_PROMPT_
Rewrite every line of the material below with "Screen dimensions" replaced by "Display resolution" and nothing else altered. Leave the pictures out.

_INPUT MATERIAL_

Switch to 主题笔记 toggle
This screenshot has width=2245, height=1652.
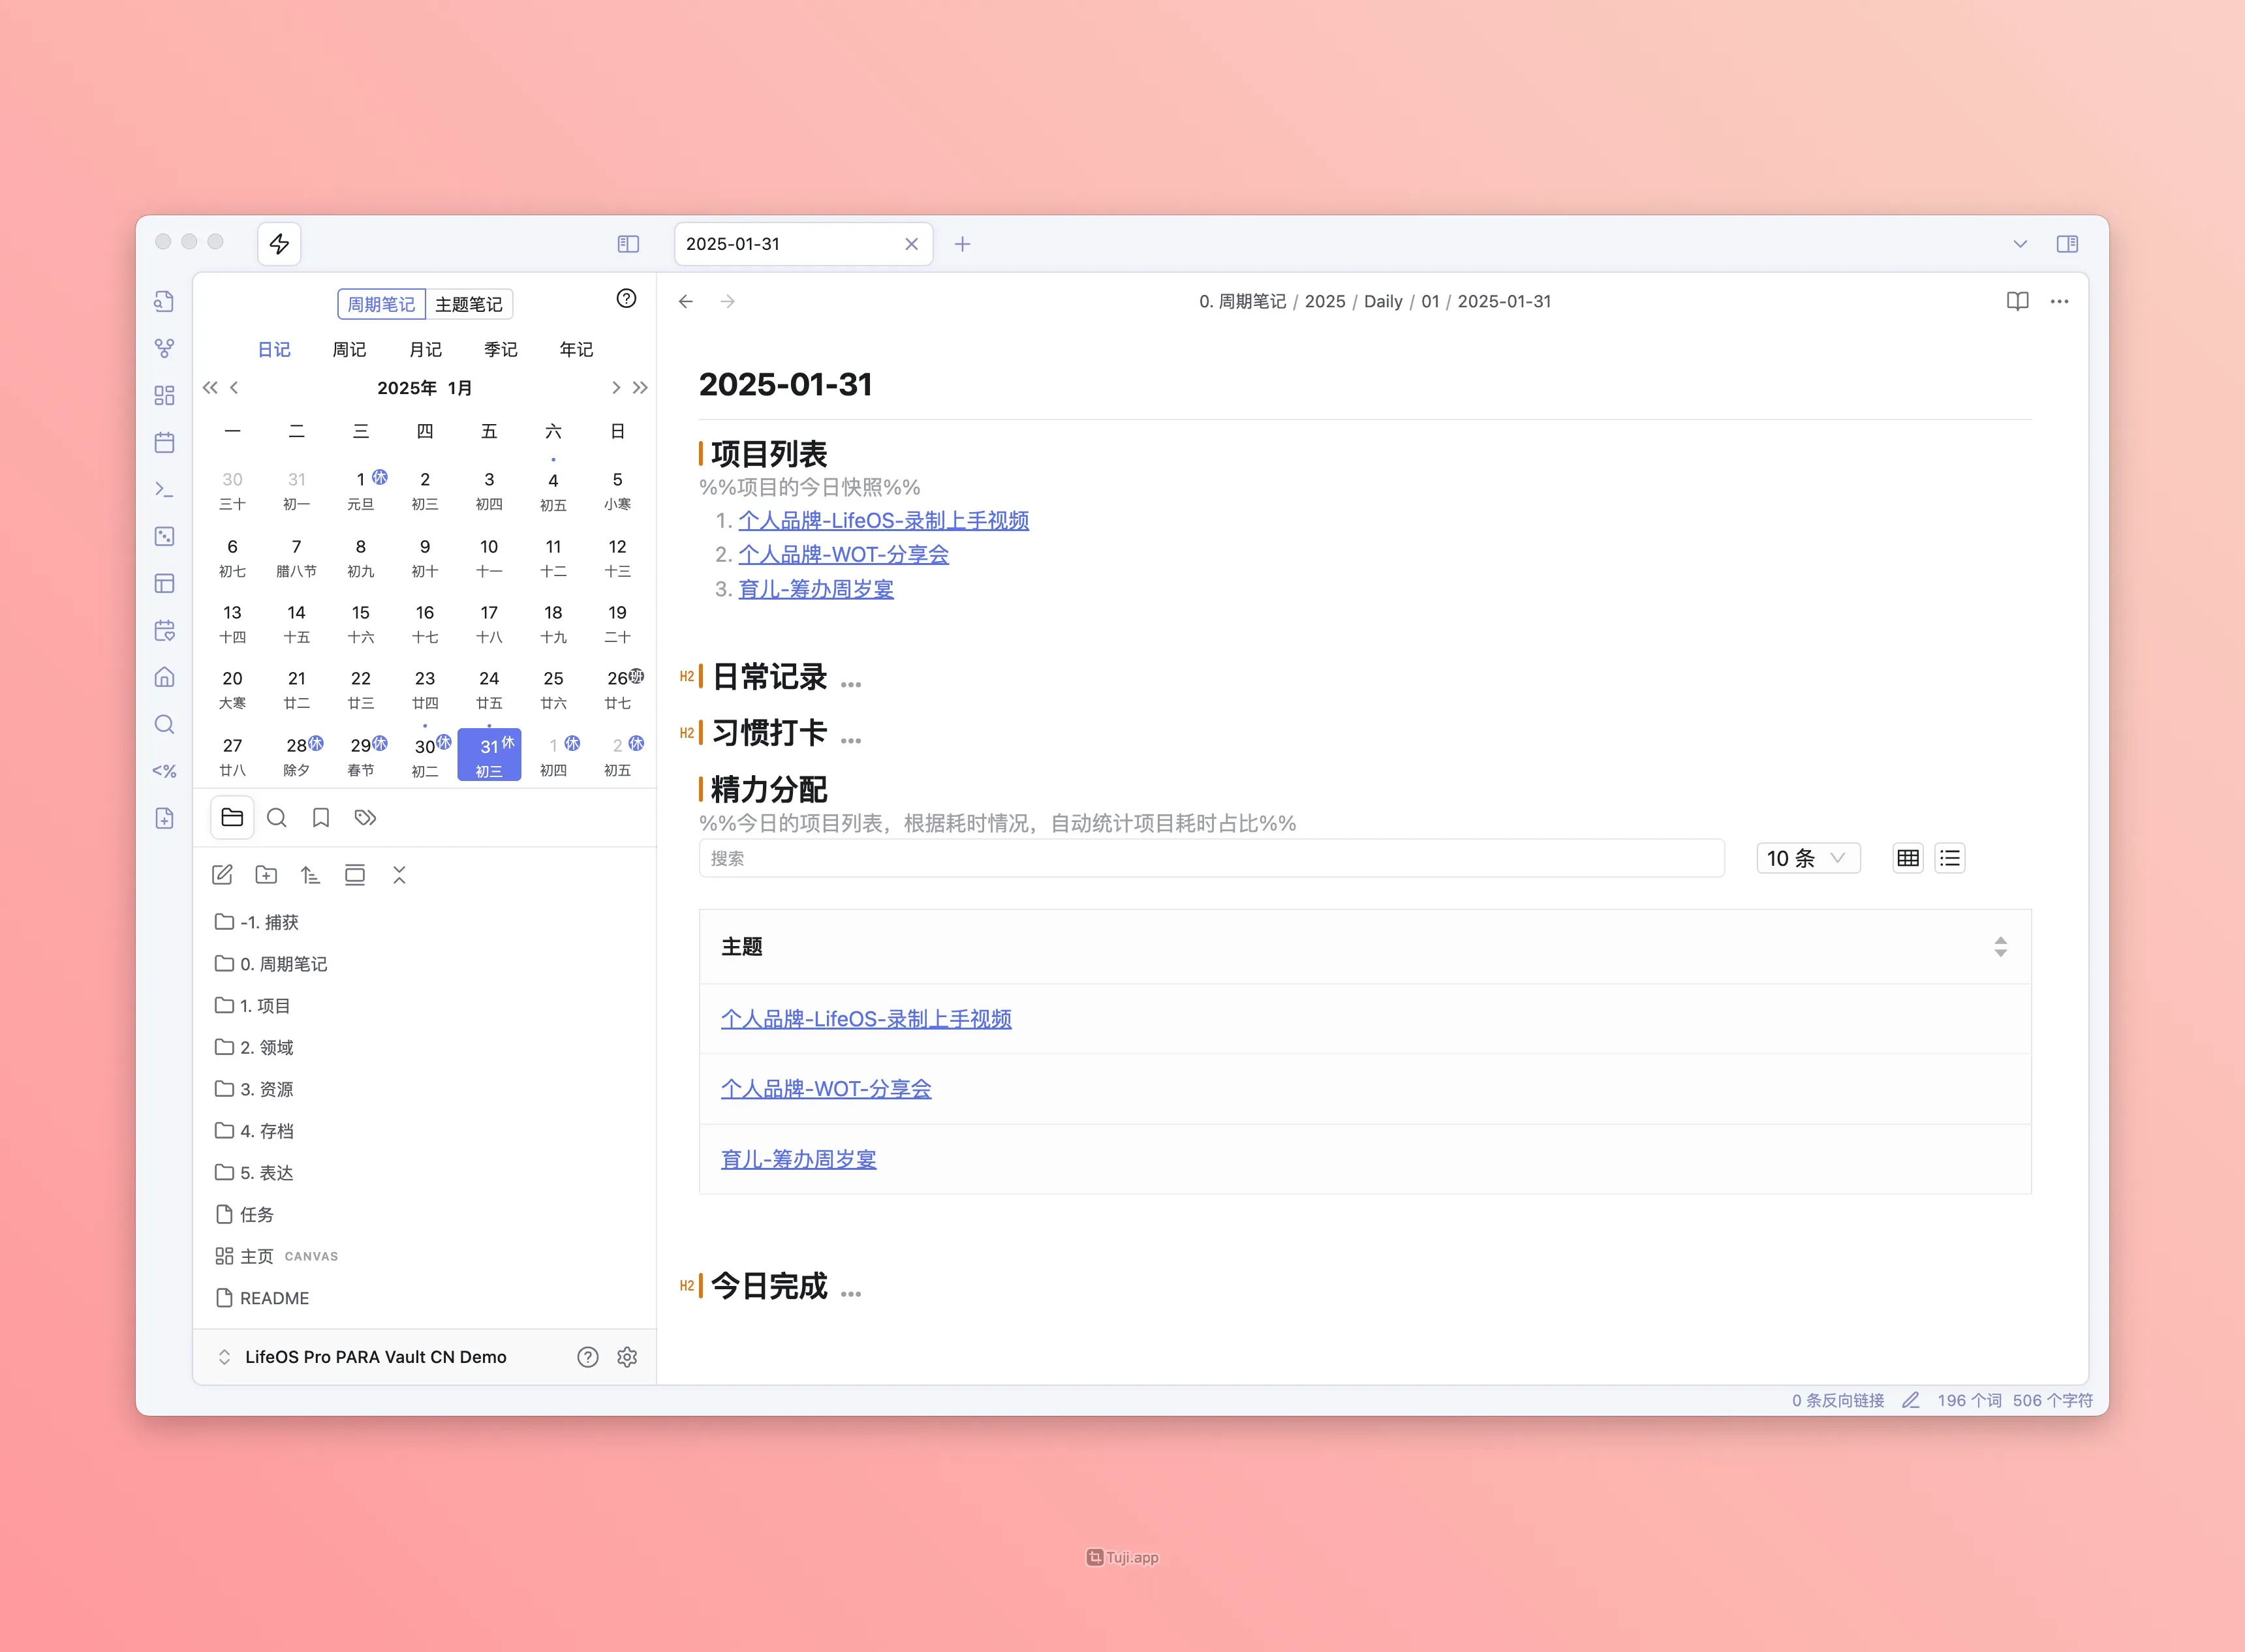pyautogui.click(x=469, y=304)
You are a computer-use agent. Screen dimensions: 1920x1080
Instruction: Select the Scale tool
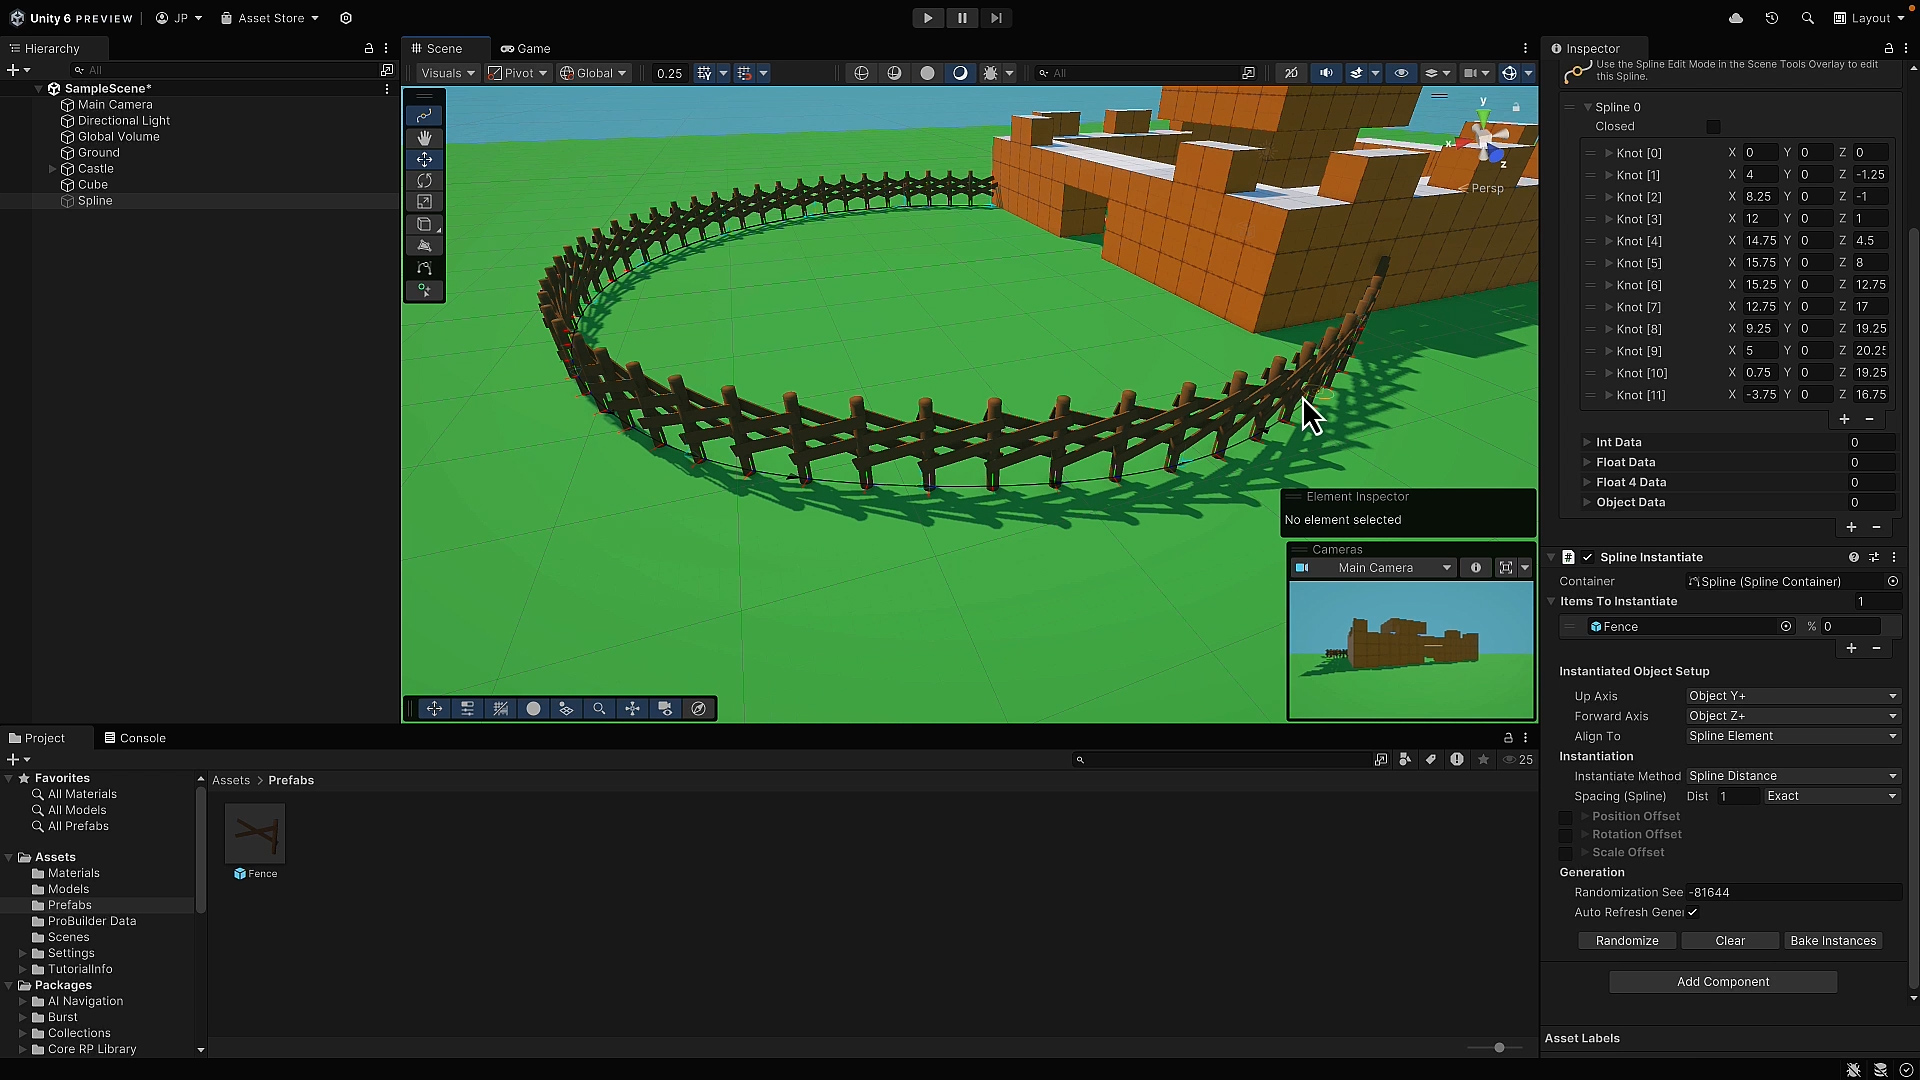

_RESULT OF THE TASK_
Switch to 主题笔记 toggle
This screenshot has width=2245, height=1652.
pyautogui.click(x=469, y=304)
You are a computer-use agent. Display resolution: 1920x1080
Instruction: Select the Scale tool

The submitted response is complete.